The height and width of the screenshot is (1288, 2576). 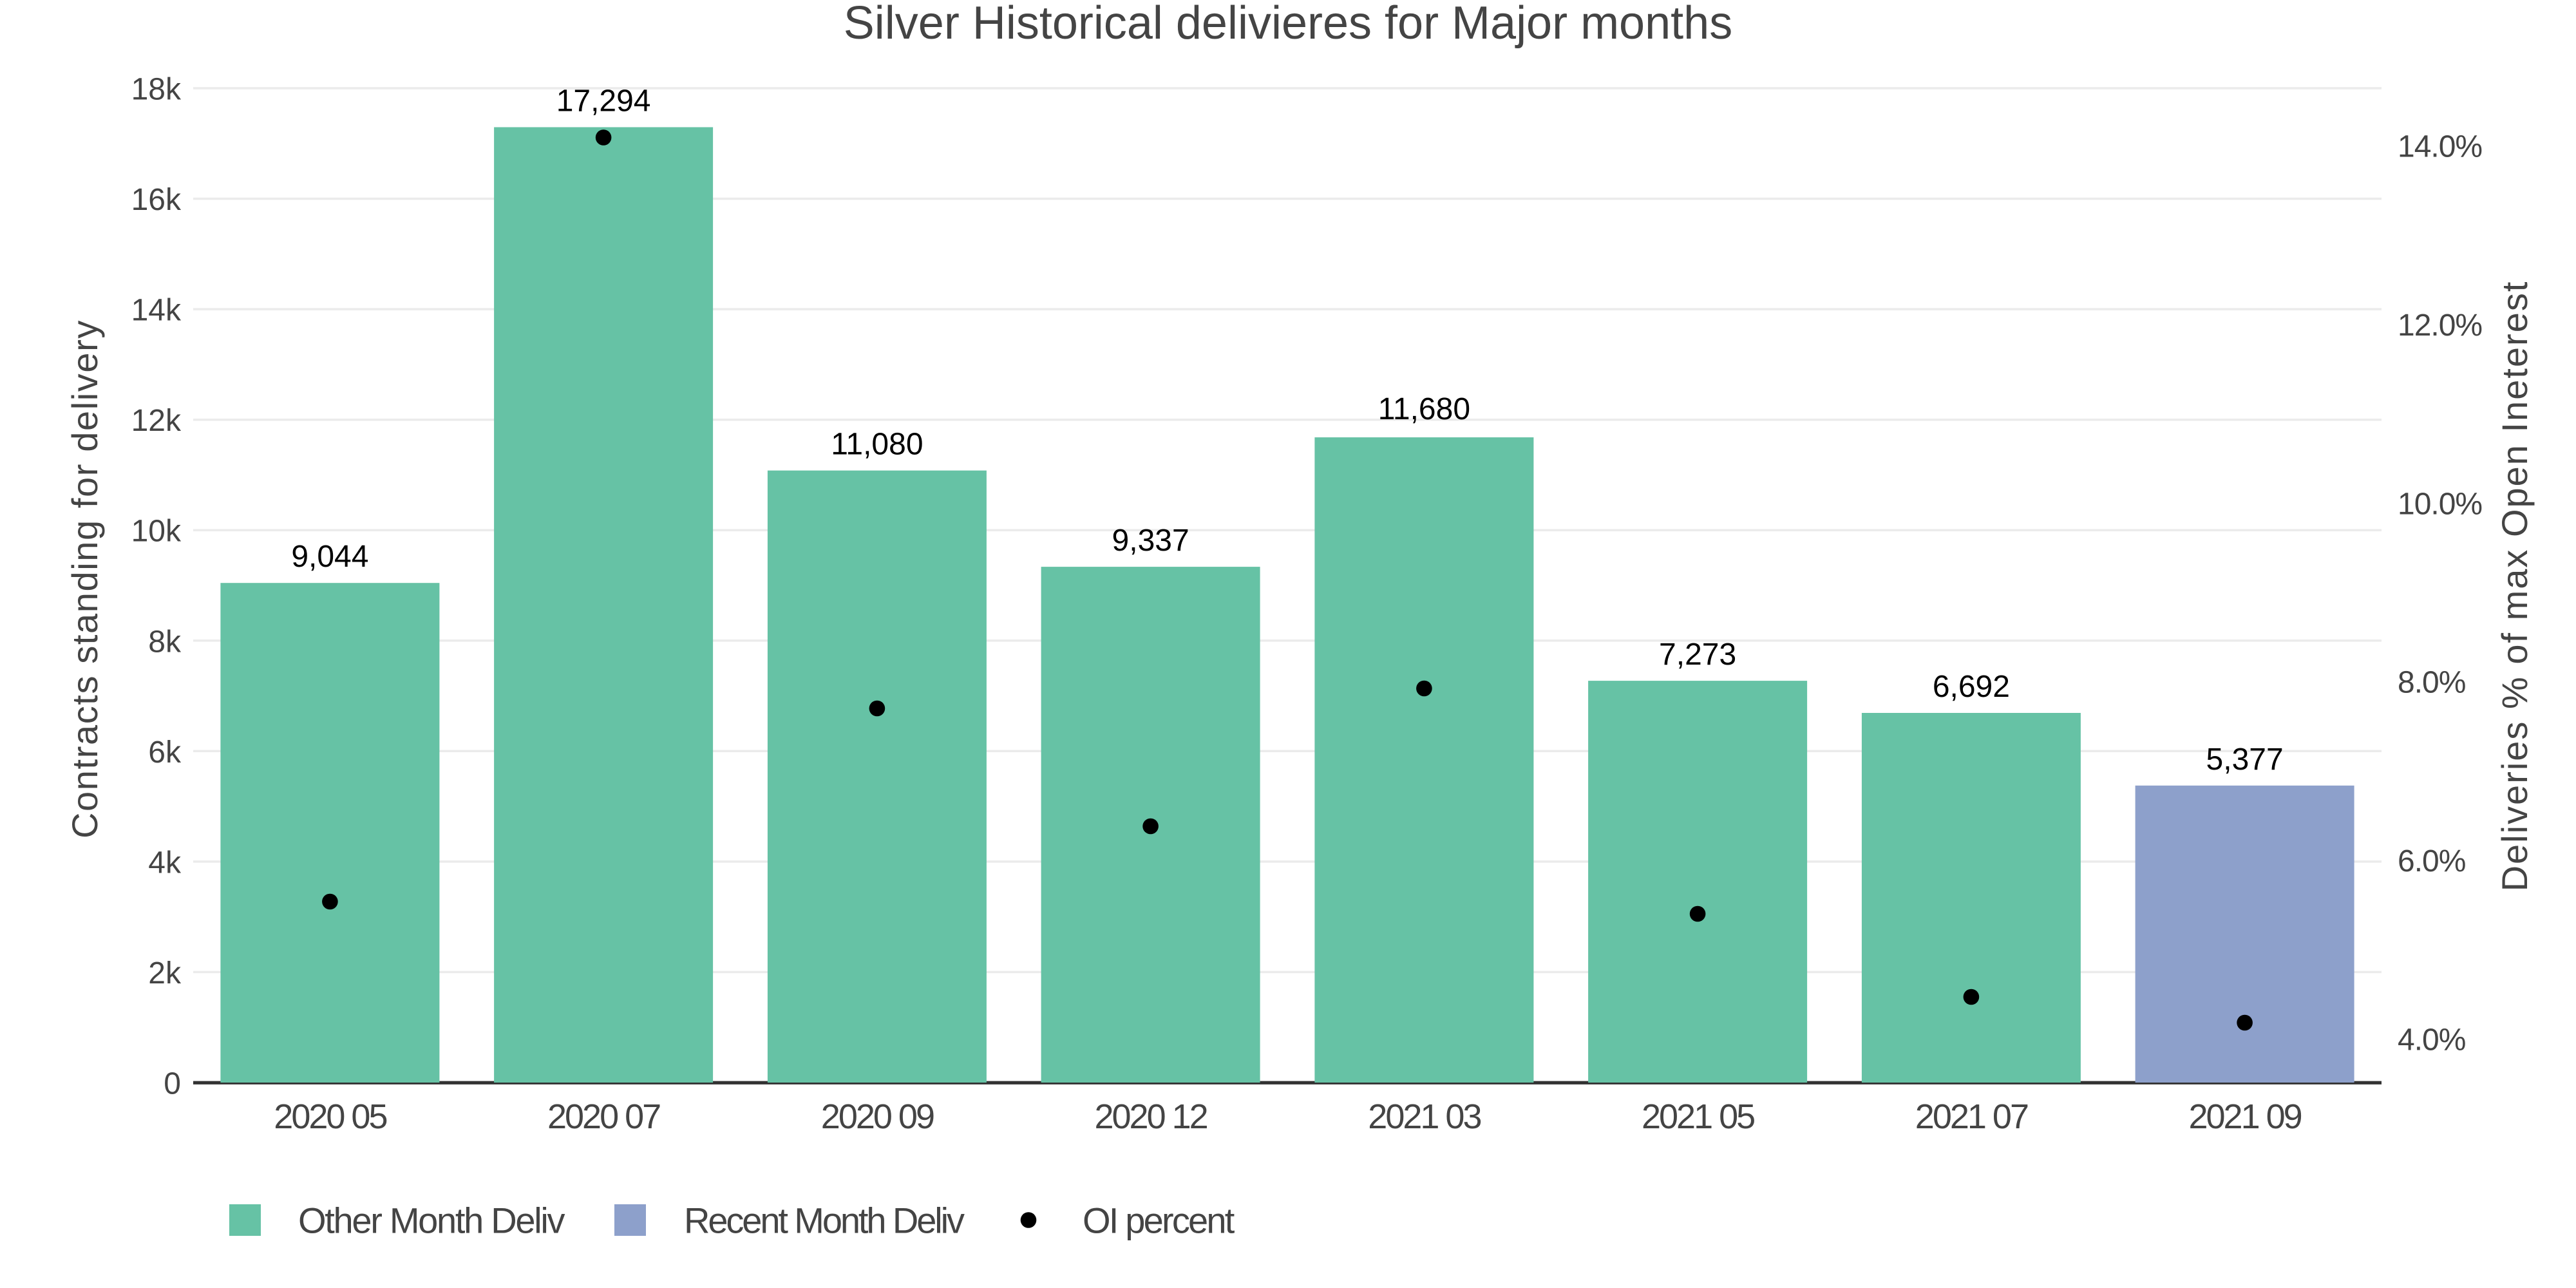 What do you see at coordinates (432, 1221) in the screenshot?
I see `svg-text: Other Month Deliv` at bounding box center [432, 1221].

...

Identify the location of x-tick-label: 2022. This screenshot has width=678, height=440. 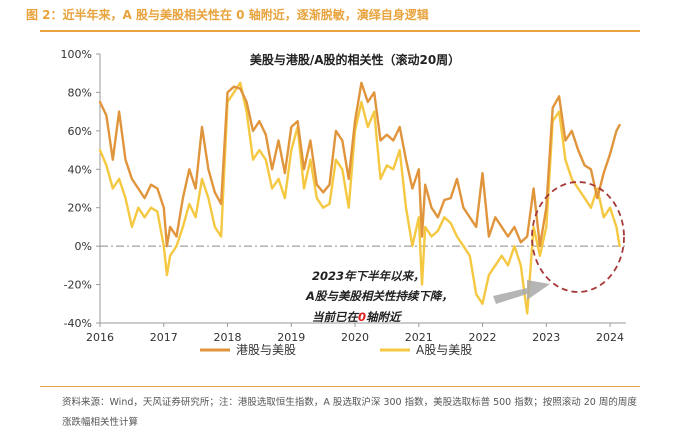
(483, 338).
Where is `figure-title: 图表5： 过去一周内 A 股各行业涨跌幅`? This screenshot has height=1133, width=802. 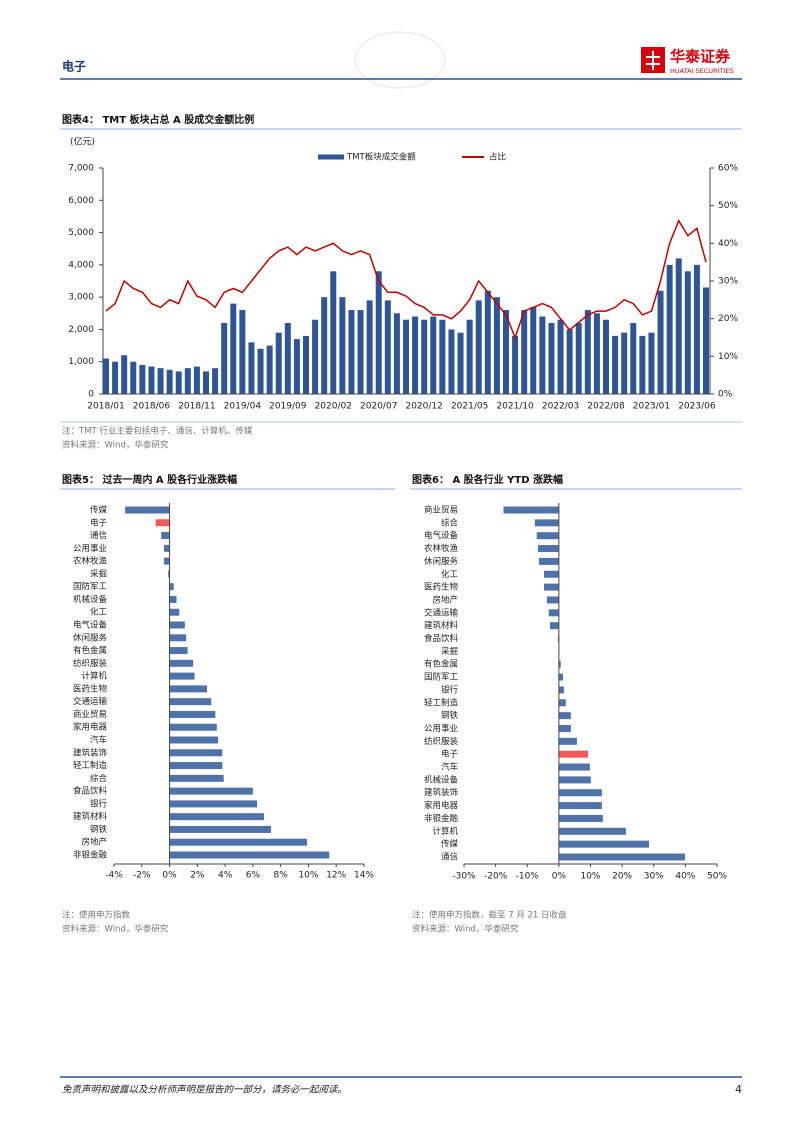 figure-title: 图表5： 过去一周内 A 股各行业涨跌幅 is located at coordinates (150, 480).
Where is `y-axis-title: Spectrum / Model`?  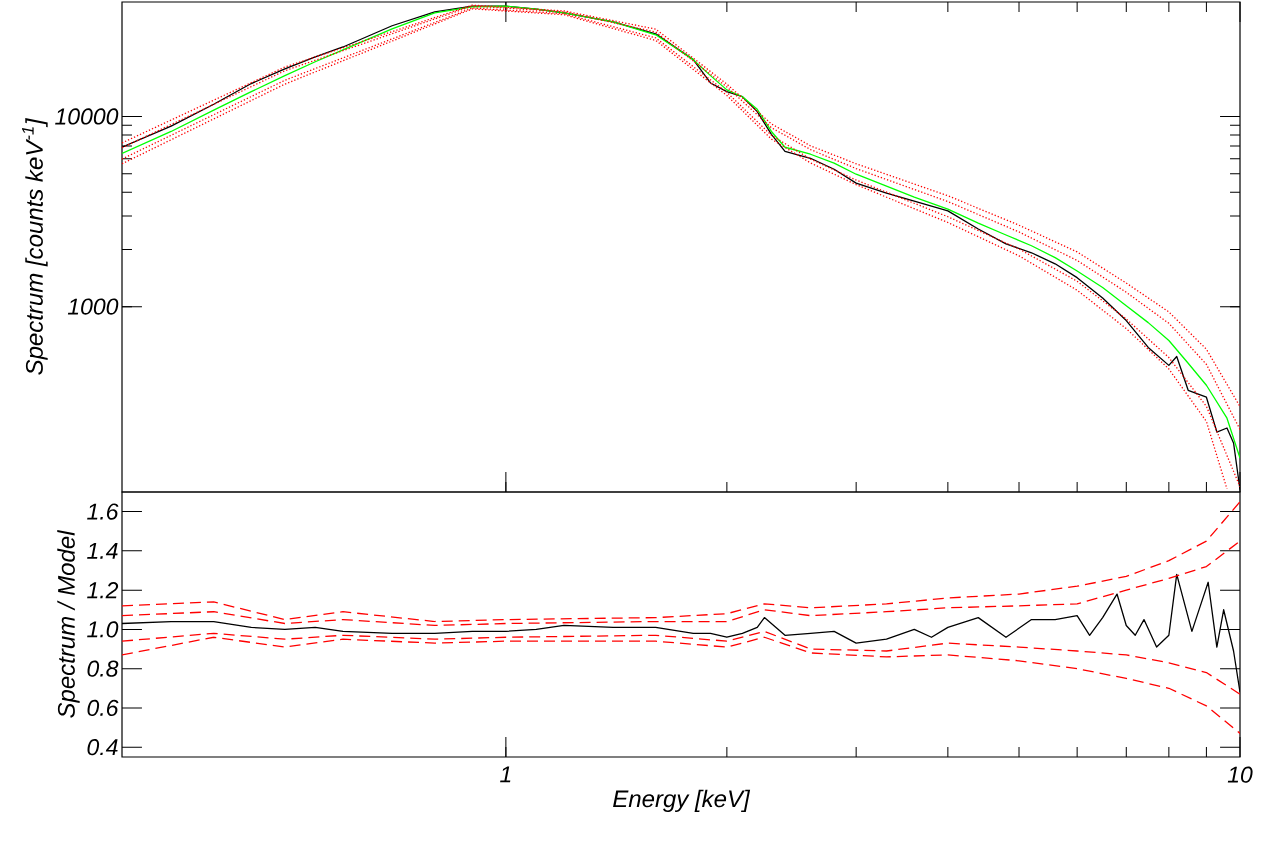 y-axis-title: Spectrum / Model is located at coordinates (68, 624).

* * *

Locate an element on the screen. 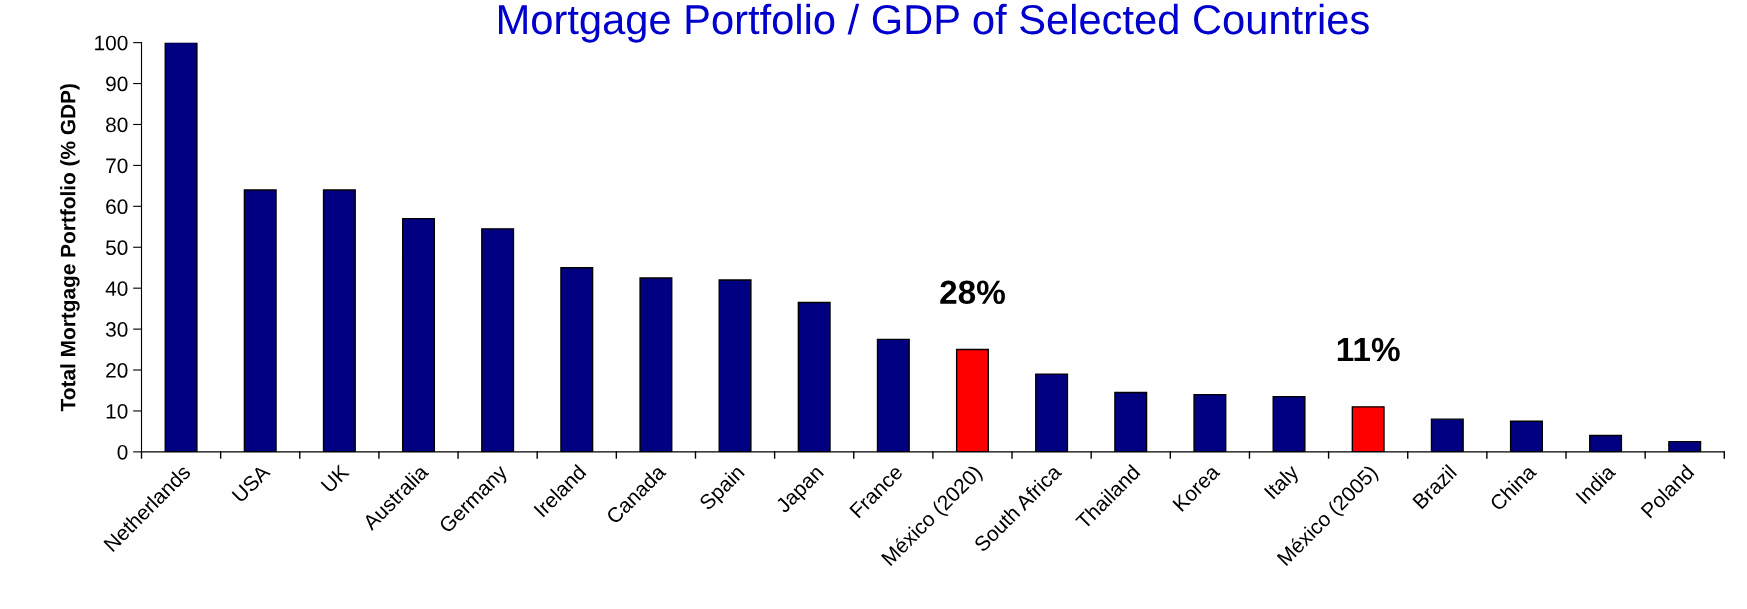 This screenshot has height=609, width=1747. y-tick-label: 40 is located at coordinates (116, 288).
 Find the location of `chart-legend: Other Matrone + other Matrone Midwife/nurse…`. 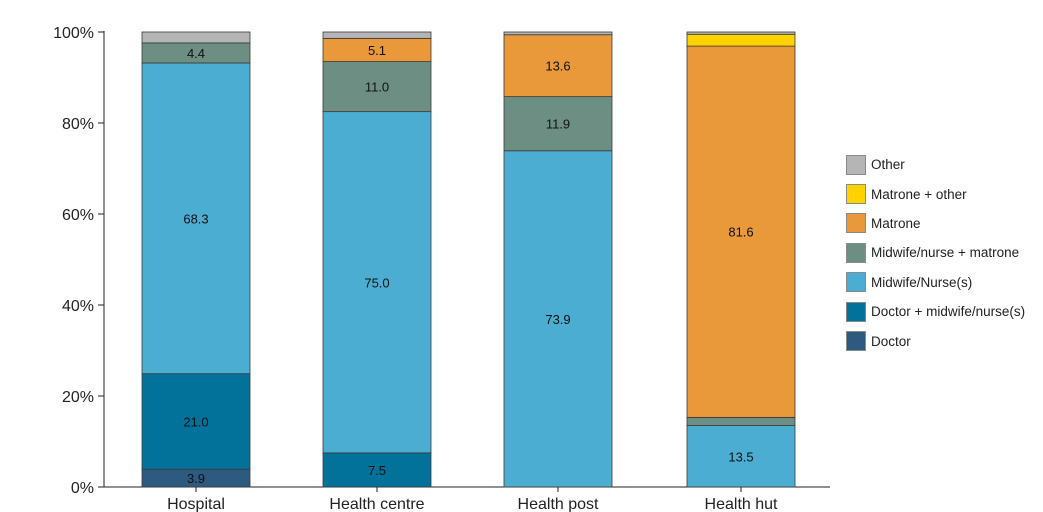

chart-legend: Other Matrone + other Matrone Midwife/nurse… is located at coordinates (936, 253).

• [Job]:
Transcribe the stretch of the material from the line containing "Find the location" through the line containing "chart-legend: Other Matrone + other Matrone Midwife/nurse… is", leaving out the pictures.

• [Task result]:
 Find the location of `chart-legend: Other Matrone + other Matrone Midwife/nurse…`. 

chart-legend: Other Matrone + other Matrone Midwife/nurse… is located at coordinates (936, 253).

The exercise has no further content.